Brief: Reproduce the complete set of records, exactly as they appear.

[Recorded data]
****

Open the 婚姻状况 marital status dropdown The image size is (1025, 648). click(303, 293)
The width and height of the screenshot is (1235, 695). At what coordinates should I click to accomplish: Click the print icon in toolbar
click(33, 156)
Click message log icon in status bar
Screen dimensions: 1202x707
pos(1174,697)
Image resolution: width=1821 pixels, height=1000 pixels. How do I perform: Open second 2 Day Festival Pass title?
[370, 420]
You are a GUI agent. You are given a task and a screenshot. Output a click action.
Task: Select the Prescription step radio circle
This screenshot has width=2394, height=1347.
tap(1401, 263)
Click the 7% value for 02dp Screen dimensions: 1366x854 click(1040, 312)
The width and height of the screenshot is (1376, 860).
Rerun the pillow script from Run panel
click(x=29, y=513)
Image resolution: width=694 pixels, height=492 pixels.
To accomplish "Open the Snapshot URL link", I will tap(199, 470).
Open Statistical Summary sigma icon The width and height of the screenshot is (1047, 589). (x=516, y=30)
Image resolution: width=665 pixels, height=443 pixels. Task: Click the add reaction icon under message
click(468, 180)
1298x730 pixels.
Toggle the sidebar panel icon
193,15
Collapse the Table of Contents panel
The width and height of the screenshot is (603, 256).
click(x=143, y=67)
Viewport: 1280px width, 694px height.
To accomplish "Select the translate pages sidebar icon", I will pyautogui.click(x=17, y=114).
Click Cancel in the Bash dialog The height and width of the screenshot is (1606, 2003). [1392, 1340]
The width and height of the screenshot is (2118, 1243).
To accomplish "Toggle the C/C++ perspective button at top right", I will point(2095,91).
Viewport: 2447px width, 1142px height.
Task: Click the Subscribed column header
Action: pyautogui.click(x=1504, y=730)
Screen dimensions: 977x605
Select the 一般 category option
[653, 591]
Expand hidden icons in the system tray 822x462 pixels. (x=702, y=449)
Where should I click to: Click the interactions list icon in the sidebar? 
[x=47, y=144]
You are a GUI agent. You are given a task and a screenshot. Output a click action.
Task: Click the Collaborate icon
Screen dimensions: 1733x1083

****

Response to the exercise:
Open the 婚姻状况 marital status dropdown The image size is (1025, 648). click(303, 293)
The width and height of the screenshot is (1235, 695). At what coordinates should I click to accomplish: Click the print icon in toolbar
click(33, 156)
Click message log icon in status bar
Screen dimensions: 1202x707
pos(1174,697)
Image resolution: width=1821 pixels, height=1000 pixels. How do I perform: Open second 2 Day Festival Pass title?
[370, 420]
You are a GUI agent. You are given a task and a screenshot. Output a click action.
Task: Select the Prescription step radio circle
This screenshot has width=2394, height=1347.
tap(1401, 263)
Click the 7% value for 02dp Screen dimensions: 1366x854 click(1040, 312)
The width and height of the screenshot is (1376, 860).
Rerun the pillow script from Run panel
click(x=29, y=513)
Image resolution: width=694 pixels, height=492 pixels.
To accomplish "Open the Snapshot URL link", I will tap(199, 470).
Open Statistical Summary sigma icon The width and height of the screenshot is (1047, 589). (x=516, y=30)
Image resolution: width=665 pixels, height=443 pixels. Task: Click the add reaction icon under message
click(468, 180)
1298x730 pixels.
Toggle the sidebar panel icon
193,15
Collapse the Table of Contents panel
The width and height of the screenshot is (603, 256).
click(x=143, y=67)
Viewport: 1280px width, 694px height.
To accomplish "Select the translate pages sidebar icon", I will pyautogui.click(x=17, y=114).
Click Cancel in the Bash dialog The height and width of the screenshot is (1606, 2003). [1392, 1340]
The width and height of the screenshot is (2118, 1243).
To accomplish "Toggle the C/C++ perspective button at top right", I will point(2095,91).
Viewport: 2447px width, 1142px height.
Task: Click the Subscribed column header
Action: pyautogui.click(x=1504, y=730)
Screen dimensions: 977x605
Select the 一般 category option
[653, 591]
Expand hidden icons in the system tray 822x462 pixels. (x=702, y=449)
Where should I click to: Click the interactions list icon in the sidebar? 
[x=47, y=144]
You are a GUI agent. You are given a task and a screenshot. Output a click action.
Task: Click the Collaborate icon
Screen dimensions: 1733x1083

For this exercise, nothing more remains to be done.